In an election year that has serious ramifications for the future of our country, is it too much to ask for candidates to tell the truth, or a reasonable facsimile thereof?
The just-ended Republican National Convention may have set a record for spawning the most articles on the general theme of intentional artifice — most of them inspired by vice-presidential candidate Paul Ryan’s high-energy peroration that had fact-checkers competing to see how many half-truths, mistruths, and no-truth statements they could find (just a few: Ezra Klein and Dylan Matthews for the Washington Post, Joan Walsh at Salon.com, three reporters at CBSNews.com, among others, plus blogs galore). Even the famously conservative Fox News has a columnist (Sally Kohn, admittedly, a minority voice) who said that while his presentation was dazzling, “Ryan’s speech was an apparent attempt to set the world record for the greatest number of blatant lies and misrepresentations slipped into a single political speech.”
Presidential nominee Mitt Romney was less mendacious than Ryan in his acceptance speech, but even so, a New York Times editorial was entitled “Mr. Romney Reinvents History.”
Now, I don’t want to suggest that Republicans are alone in the practice of fabrication for effect. Democrats are not immune to the temptation to stretch the truth, and when their national convention rolls around next week, you can bet the fact-checkers (America’s new growth industry?) will be watching closely to see if the convention’s typical puffery and posturing is also punctuated by prevarication.

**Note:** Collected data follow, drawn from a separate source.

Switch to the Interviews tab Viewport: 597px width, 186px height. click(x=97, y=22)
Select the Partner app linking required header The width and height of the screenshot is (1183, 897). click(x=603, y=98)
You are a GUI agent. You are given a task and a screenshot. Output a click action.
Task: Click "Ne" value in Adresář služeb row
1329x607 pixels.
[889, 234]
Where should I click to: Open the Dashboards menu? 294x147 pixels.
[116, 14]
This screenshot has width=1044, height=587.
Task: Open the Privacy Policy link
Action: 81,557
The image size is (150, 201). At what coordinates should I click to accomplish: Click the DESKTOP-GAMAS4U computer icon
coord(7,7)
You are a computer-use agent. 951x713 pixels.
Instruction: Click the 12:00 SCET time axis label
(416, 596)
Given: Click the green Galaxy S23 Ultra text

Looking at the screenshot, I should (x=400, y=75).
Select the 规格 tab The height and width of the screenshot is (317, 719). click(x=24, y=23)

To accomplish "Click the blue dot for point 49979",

And if Democratic speakers are as willing to twist, torture, or totally disregard the truth, I’ll be just as disappointed in them.
Every national political candidate naturally talks about “what America deserves.” What America deserves is leaders who will tell the truth, not only about themselves and their plans, but about their opponents and their opponents’ plans — yet honest information seems to be in short supply.
What strikes me as particularly sad is that so many Americans prefer to believe what they want to be true rather than what is really true, prompting one political pollster to confidently boast “We won’t allow our campaign to be dictated by fact-checkers” — as if acknowledging that truthfulness doesn’t matter.
Campaigns based on falsehoods may be effective in energizing the base and possibly even winning an election — but one who would lead the nation will need all the credibility he or she can muster — even in the campaign.